Consommation des ménages

Insee Références

Paru le : 27/02/2020

Présentation

En 2018, en volume, la dépense de consommation des ménages décélère (+ 0,9 %, après + 1,4 % en 2017 et + 1,8 % en 2016). Elle contribue pour 0,4 point à la croissance du produit intérieur brut. Son évolution est nettement inférieure au rythme d’avant-crise, mais elle égale le rythme moyen d’après-crise. Hormis les achats de téléviseurs, portés par la Coupe du monde de football, les achats de biens durables poursuivent leur ralentissement, tout en restant plus dynamiques que l’ensemble de la consommation : ils représentent 8,4 % de la consommation des ménages et progressent de 1,6 % en volume. La consommation effective des ménages , incluant les dépenses directement financées par la collectivité, augmente au même rythme que la dépense de consommation des ménages en 2018. En effet, la dépense de consommation individualisable des administrations publiques évolue quasiment comme celle des ménages ; celle des institutions sans but lucratif au service des ménages (ISBLSM) est plus dynamique, mais son poids est relativement faible.

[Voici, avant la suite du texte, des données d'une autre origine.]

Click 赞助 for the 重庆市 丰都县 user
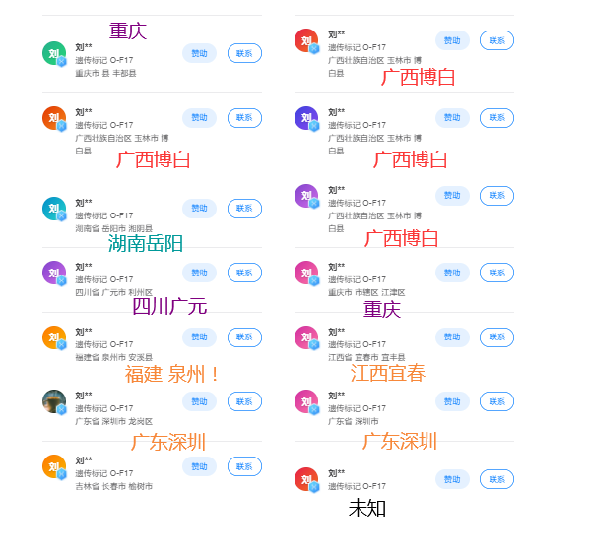Viewport: 591px width, 550px height. [x=199, y=53]
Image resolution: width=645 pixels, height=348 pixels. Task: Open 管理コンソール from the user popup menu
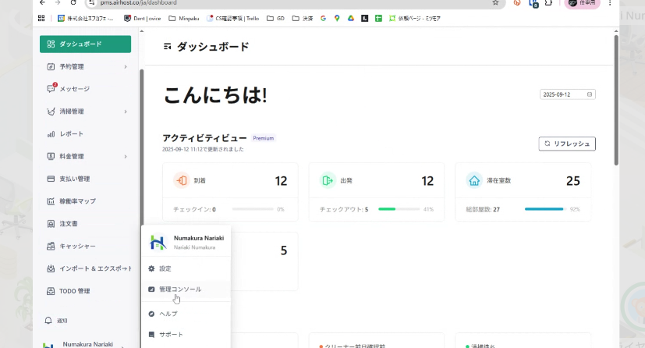point(180,289)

En valeur, le revenu disponible brut (RDB) des ménages poursuit son accélération (+ 2,7 %, après + 2,2 % en 2017 et + 1,8 % en 2016). Cependant, l’inflation accélère plus nettement encore (+ 1,5 %, après + 0,8 %), si bien que le RDB en termes réels progresse légèrement moins vite qu’en 2017. Le pouvoir d’achat des ménages par unité de consommation ralentit très légèrement (+ 0,7 %, après + 0,8 %) mais sa hausse reste relativement élevée pour la période post-crise. Une fois déduites les dépenses « pré-engagées » , le pouvoir d’achat du revenu arbitrable par unité de consommation suit le même rythme ; les dépenses pré-engagées évoluent quasiment comme l’ensemble des dépenses.

L’hébergement et la restauration restent très dynamiques en volume malgré des prix en hausse. La fréquentation touristique atteint un nouveau record en Île-de-France avec environ 50 millions de touristes en 2018. Le dynamisme de la dépense en hôtels-cafés-restaurants en volume est principalement le fait de la restauration mobile (restaurants et services). La dépense en transports décélère mais reste assez dynamique en volume malgré la hausse des prix. Cette croissance est principalement portée par la dépense des ménages en équipement automobile et par les achats de véhicules en leasing, même si ceux-ci ralentissent tendanciellement.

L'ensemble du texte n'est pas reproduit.